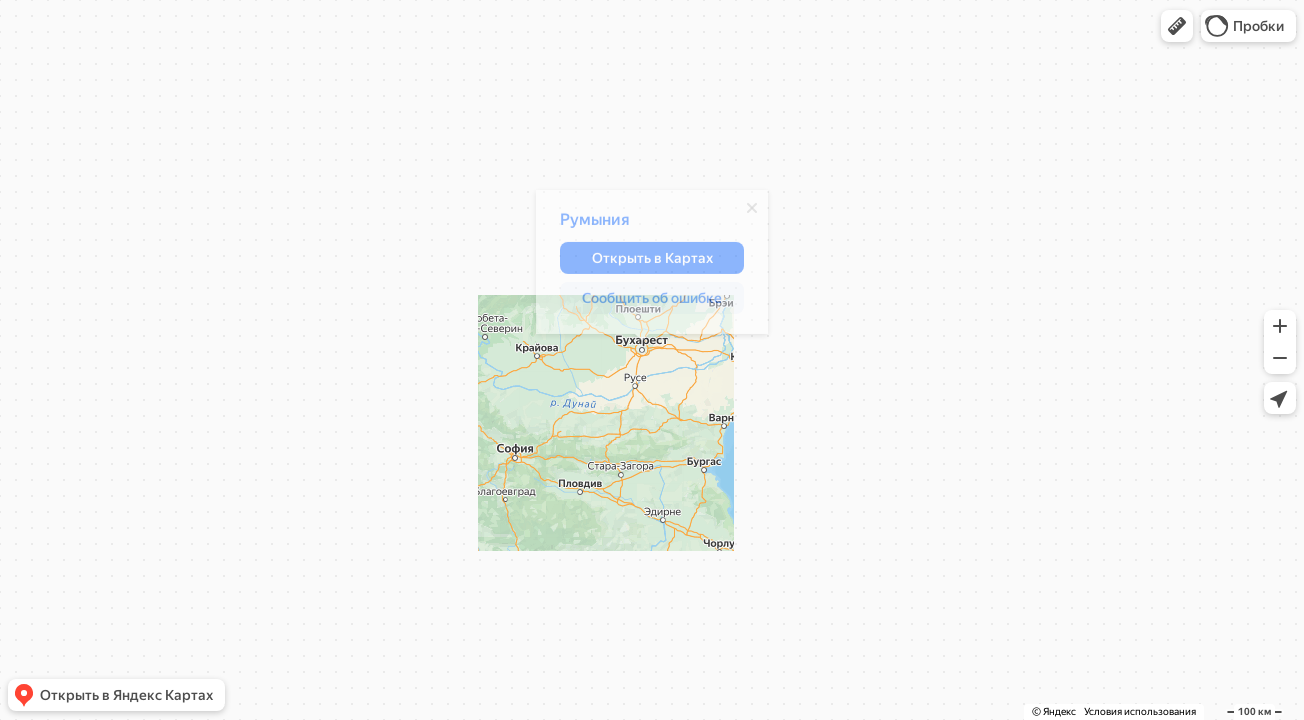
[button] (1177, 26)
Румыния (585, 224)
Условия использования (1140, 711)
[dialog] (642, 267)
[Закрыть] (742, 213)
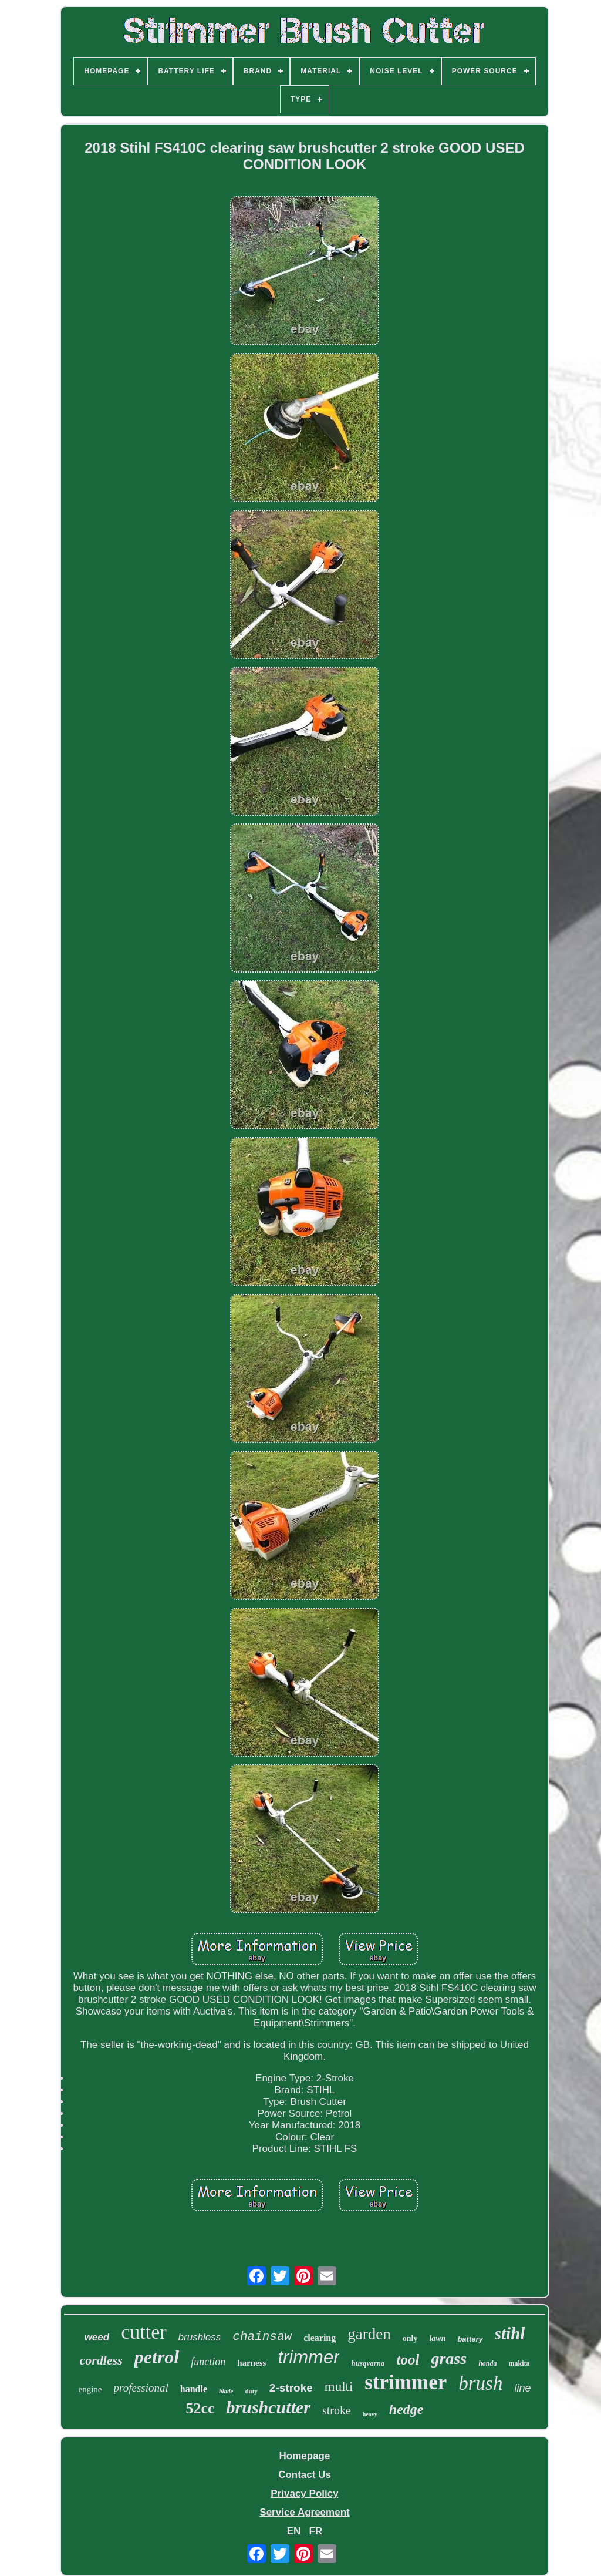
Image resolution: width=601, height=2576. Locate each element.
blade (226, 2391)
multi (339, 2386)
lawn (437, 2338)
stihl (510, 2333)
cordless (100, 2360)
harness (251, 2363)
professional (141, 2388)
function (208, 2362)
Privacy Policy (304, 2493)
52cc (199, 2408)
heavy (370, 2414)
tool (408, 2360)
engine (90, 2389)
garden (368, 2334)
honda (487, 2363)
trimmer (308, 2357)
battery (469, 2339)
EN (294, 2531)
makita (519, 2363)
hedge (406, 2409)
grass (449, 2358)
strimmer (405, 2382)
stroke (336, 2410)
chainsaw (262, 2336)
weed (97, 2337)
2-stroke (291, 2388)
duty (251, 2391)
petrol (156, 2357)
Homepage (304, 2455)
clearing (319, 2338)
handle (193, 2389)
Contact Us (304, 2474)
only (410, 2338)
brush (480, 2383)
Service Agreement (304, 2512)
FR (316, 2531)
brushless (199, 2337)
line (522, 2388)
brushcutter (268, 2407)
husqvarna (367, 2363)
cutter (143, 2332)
■ ■ ■
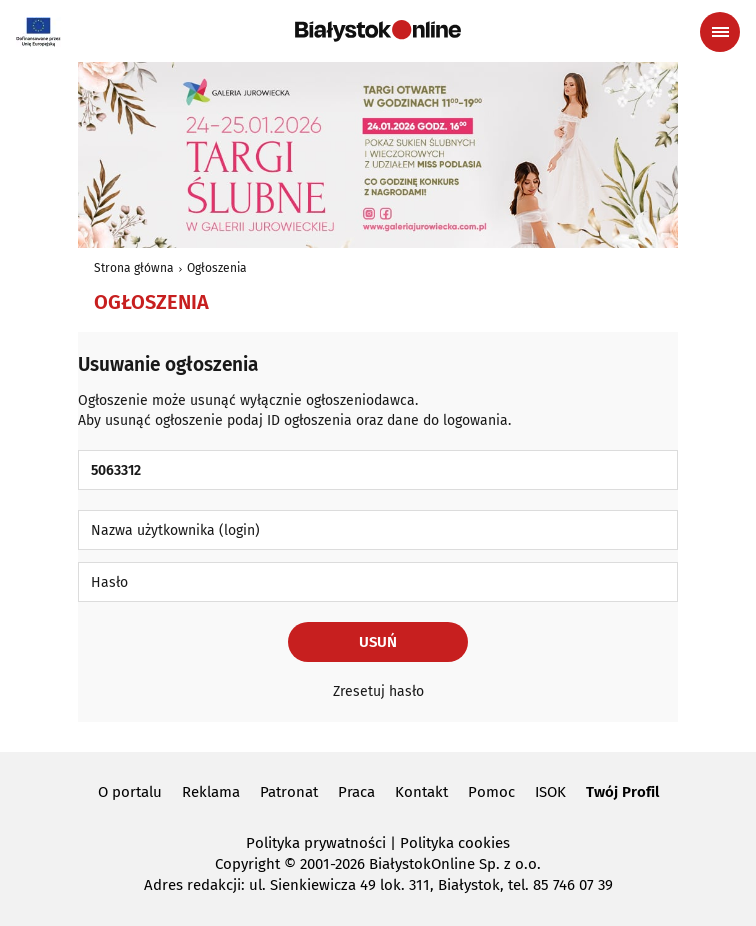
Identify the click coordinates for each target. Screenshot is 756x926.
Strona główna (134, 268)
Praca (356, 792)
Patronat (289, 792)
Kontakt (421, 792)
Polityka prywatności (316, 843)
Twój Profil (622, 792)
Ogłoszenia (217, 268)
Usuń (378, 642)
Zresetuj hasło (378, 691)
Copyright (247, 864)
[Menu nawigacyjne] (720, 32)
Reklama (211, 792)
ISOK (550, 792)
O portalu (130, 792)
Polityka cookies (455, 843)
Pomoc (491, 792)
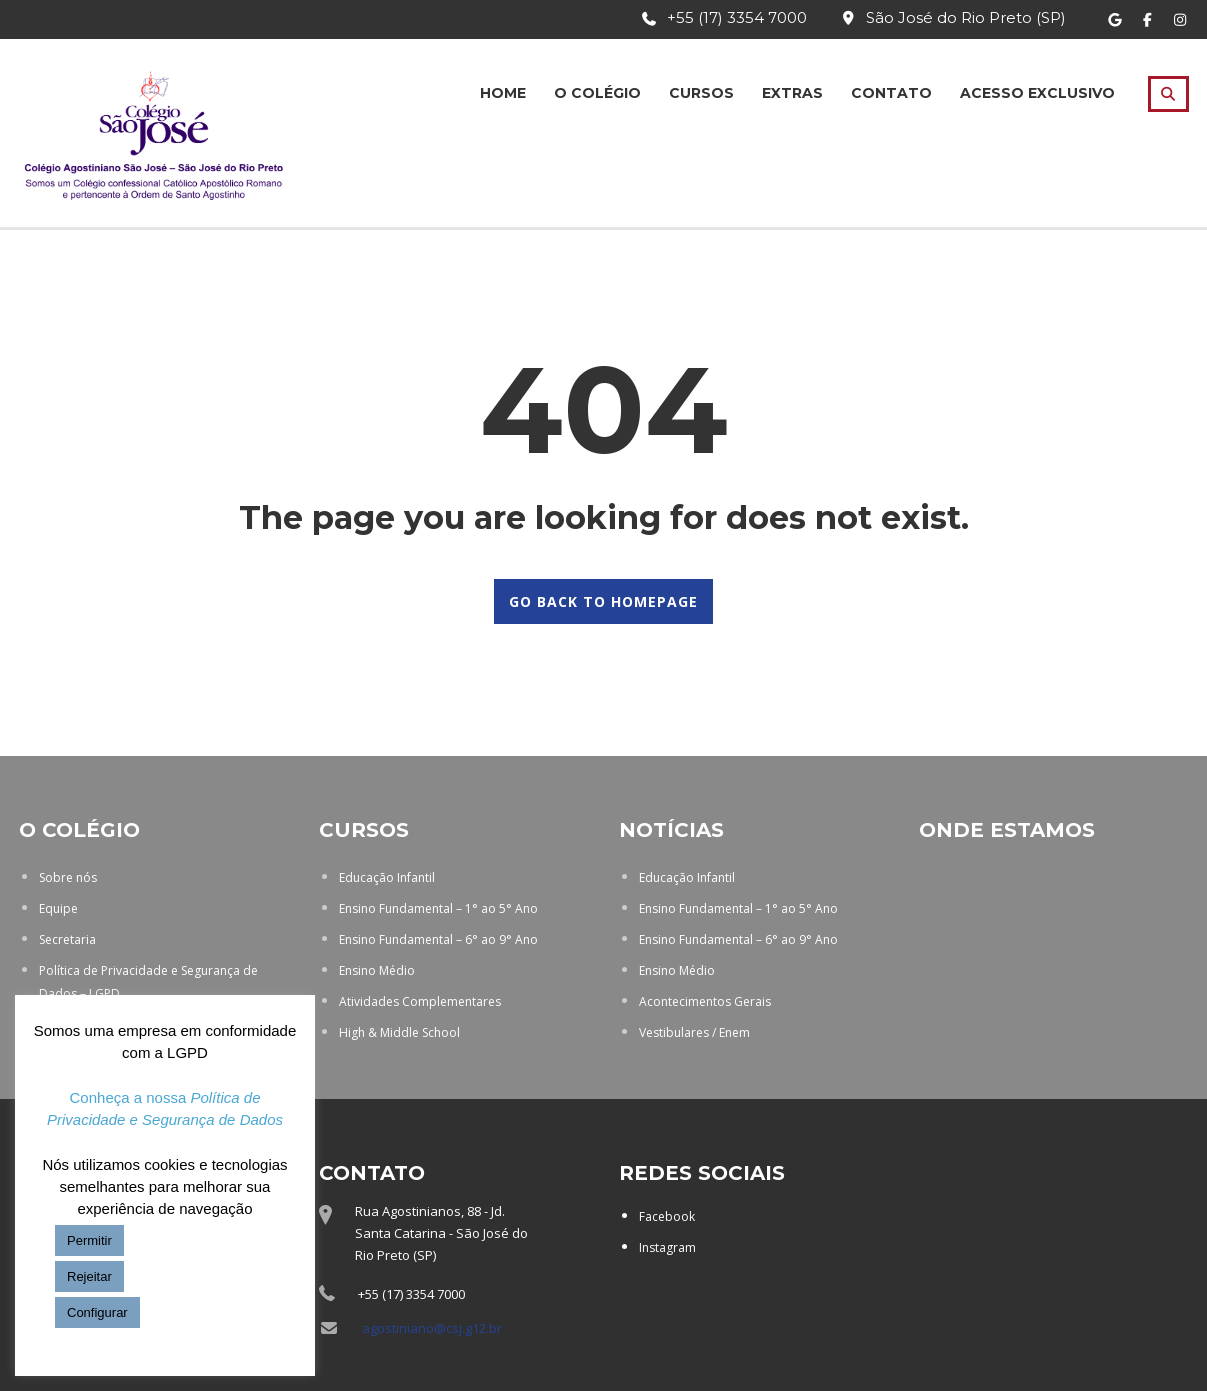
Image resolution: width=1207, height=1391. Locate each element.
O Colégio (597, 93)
■ ■ ■
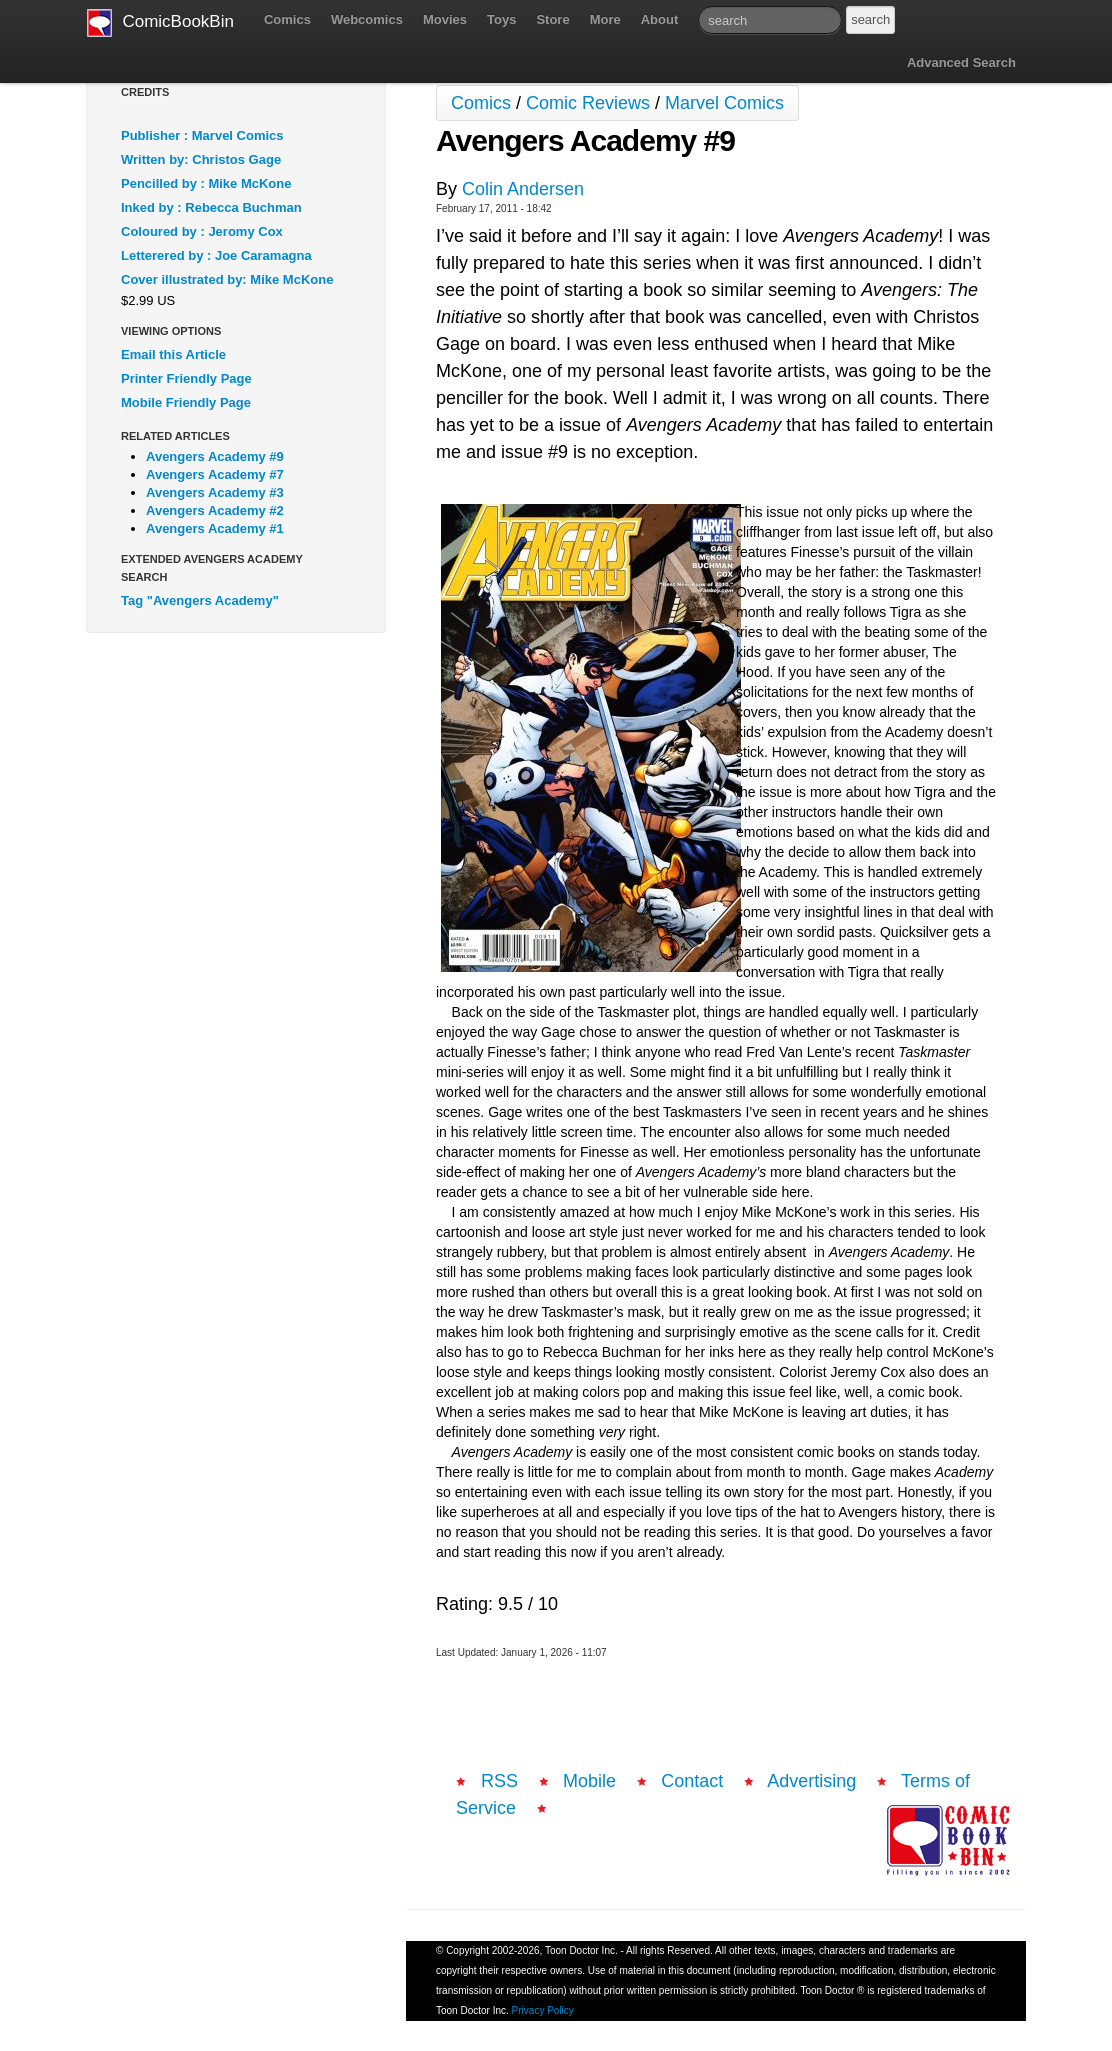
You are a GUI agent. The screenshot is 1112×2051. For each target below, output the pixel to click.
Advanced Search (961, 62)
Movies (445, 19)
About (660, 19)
■ ■ ■
*GIVEN PROBLEM*: Retype the lines of data starting at the line that has "Contact Us (304, 2474)" and ending after the line that has "husqvarna (367, 2363)".

*CORRECT RESPONSE*:
Contact Us (304, 2474)
only (410, 2338)
brush (480, 2383)
Service Agreement (304, 2512)
FR (316, 2531)
brushless (199, 2337)
line (522, 2388)
brushcutter (268, 2407)
husqvarna (367, 2363)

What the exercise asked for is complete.